[start]

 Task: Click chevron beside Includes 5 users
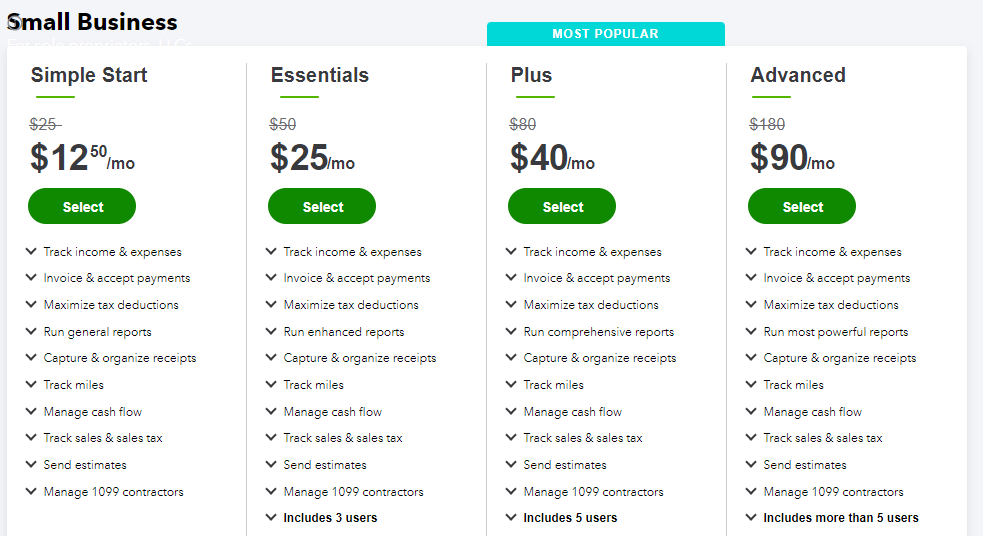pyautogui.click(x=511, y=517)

[end]
[start]

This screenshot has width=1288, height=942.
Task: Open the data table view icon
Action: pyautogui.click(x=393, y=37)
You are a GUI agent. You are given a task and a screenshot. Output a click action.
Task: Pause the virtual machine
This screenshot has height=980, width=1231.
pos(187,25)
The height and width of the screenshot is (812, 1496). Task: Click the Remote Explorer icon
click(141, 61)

[end]

--- Problem ---
Reproduce the part of the listing that begins with the line containing "You are a GUI" and ends with the line containing "click(141, 61)", including both of those lines.

--- Solved exercise ---
You are a GUI agent. You are given a task and a screenshot. Output a click action.
Task: Pause the virtual machine
This screenshot has height=980, width=1231.
pos(187,25)
The height and width of the screenshot is (812, 1496). Task: Click the Remote Explorer icon
click(141, 61)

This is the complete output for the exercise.